Bolsonaro acabou com conselho de segurança alimentar ao mesmo tempo em que a fome voltou. Por Joaquim de Carvalho

Atualizado em 19 de julho de 2019 às 21:08
Francisco Menezes, do Ibase

O economista Francisco Menezes, reconhecido por estudos e propostas de políticas públicas de combate à fome, não sabe de onde Jair Bolsonaro tirou informação para dizer a jornalistas estrangeiros que não há brasileiros passando fome.

Mais tarde, em outra entrevista, Bolsonaro de outra declaração. Disse que as pessoas comem mal, alguns passam fome. Mas ainda assim não encarou de frente o problema, que é grave.

Se Bolsonaro estivesse em 2014, até poderia dizer algo parecido com o que disse aos correspondentes estrangeiros. Naquele ano, o Brasil pela primeira vez não apareceu do Mapa da Fome divulgado periodicamente pela ONU.

“Isso se deu por força do desenvolvimento do país que ocorreu de forma inclusiva, mas também por força de programas voltados para a segurança alimentar e nutricional da população, programas amplos, programas que buscam abranger o conjunto de pessoas mais vulneráveis a esse risco. E conseguimos essa superação”, disse ele em entrevista ao DCM Jornal das 6.

Mas foi uma vitória que durou pouco tempo.

Em 2015, quando o governo Dilma Rousseff começou a ser inviabilizado por um movimento político que visava tirá-la do Planalto, os índices de fome e desnutrição se elevaram e hoje existe o risco de, efetivamente, o país voltar a esse ranking negativo.

“Advertimos para a possibilidade do Brasil voltar ao Mapa da Fome. Vemos isso como uma possibilidade cada vez mais concreta. Foi, de um lado, resultado de uma crise que foi enfrentada com a camada mais pobre da população pagando essa conta. Em segundo lugar, pela destruição progressiva daqueles programas que possibilitaram haver esse avanço e esse e socorro, inclusive para os mais vulneráveis. Isso ocorreu sobretudo por essa malfadada politica que se chamou de zerar os gastos, mas que recai, sobretudo, para os gastos de programas sociais — que não consideramos gastos, consideramos investimentos na população, na sua capacidade de consumir, de viver dignamente. Vão sendo esses programas, pouco a pouco, alguns de forma mais acelerada, destruídos”, observou.

Francisco Menezes trabalha no Instituto Brasileiro de Análises Sociais e Econômicas (Ibase), a entidade criada pelo sociólogo Betinho, que na década de 90, durante o governo de Itamar Franco, ajudou a criar a campanha nacional de combate à fome.

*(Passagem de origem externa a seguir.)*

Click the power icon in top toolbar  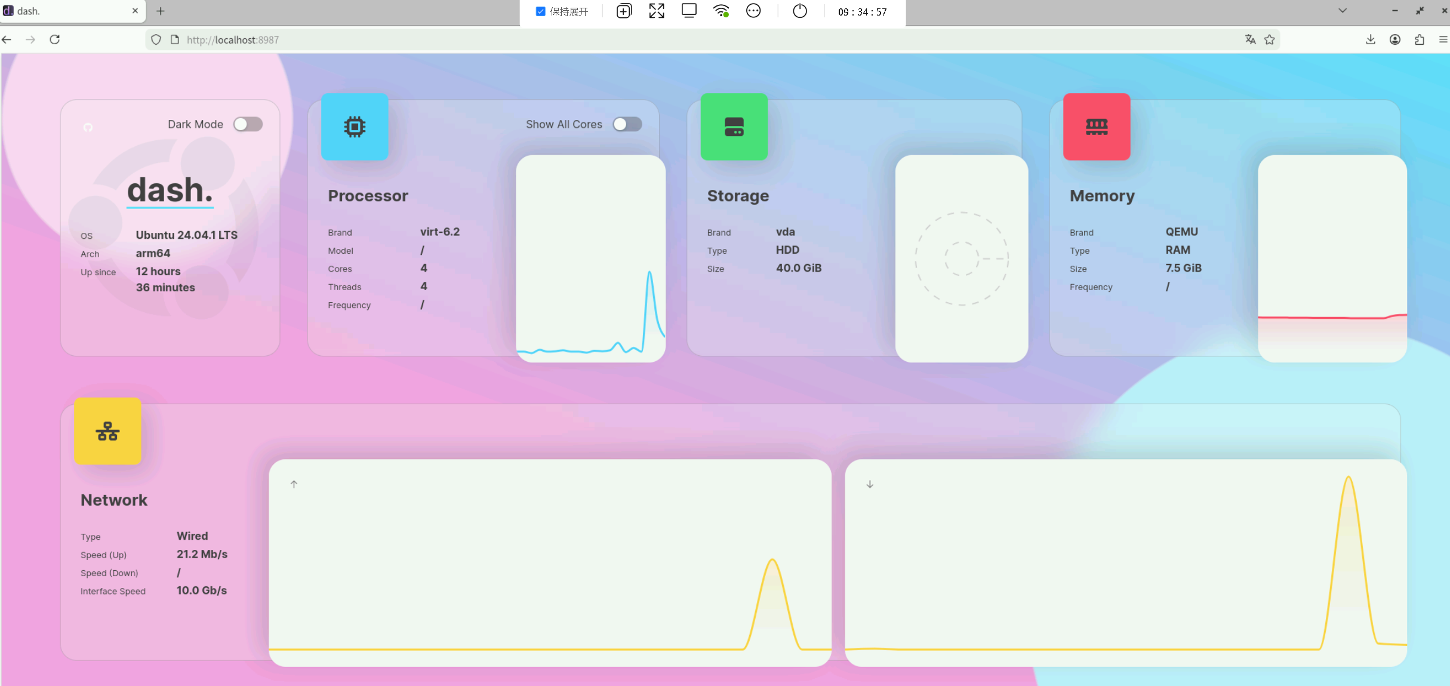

O economista lembra que aquele movimento, que já durava 25 anos, sofreu grande retrocesso já no primeiro ato do governo Bolsonaro.

Por medida provisória, foi extinto o Conselho Nacional de Segurança Alimentar e Nutricional, que possibilitava à sociedade pressionar o governo para adoção de programas nessa áreas.

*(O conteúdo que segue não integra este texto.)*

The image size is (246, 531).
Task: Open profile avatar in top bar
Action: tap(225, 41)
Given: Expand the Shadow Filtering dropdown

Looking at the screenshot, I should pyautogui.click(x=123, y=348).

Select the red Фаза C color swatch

Foi assim que nasceram, no governo Lula, programas como o de cisternas e o de aquisição de alimentos produzidos pela agricultura familiar.

Com o fim do Conselho, também foi cancelada a Conferência Nacional de Segurança Alimentar e Nutricional, que deveria se realizar em 2019.

Segundo ele, a situação da fome só não está pior porque, ao mesmo tempo em que o governo federal retrocede, a sociedade reage.

“Vimos, em 2016 e 2017, a desnutrição retomar um movimento de alta. Estou falando aqui no caso de crianças de zero a 5 anos. Observando estes dados, notamos que, em 2018, esse movimento de alta não prosseguiu. Estudando o que explicaria isso, nós observamos que a sociedade começou entre ela mesma se organizar para esse socorro em relação aos mais vulneráveis. Não estou falando do socorro dado pelos ricos para os mais pobres, mas, dentro das próprias comunidades, há uma movimentação de solidariedade. Esse apoio social que assim chamamos é capaz de gerar resultados por um tempo. Mas não podemos abrir mão da defesa das politicas públicas adotadas antes, que isso é que conseguirá dar uma garantia de nos livrarmos dessa chaga que o país carrega historicamente e que estávamos vencendo.”

“Dizer que a fome não existe não resolve o problema.”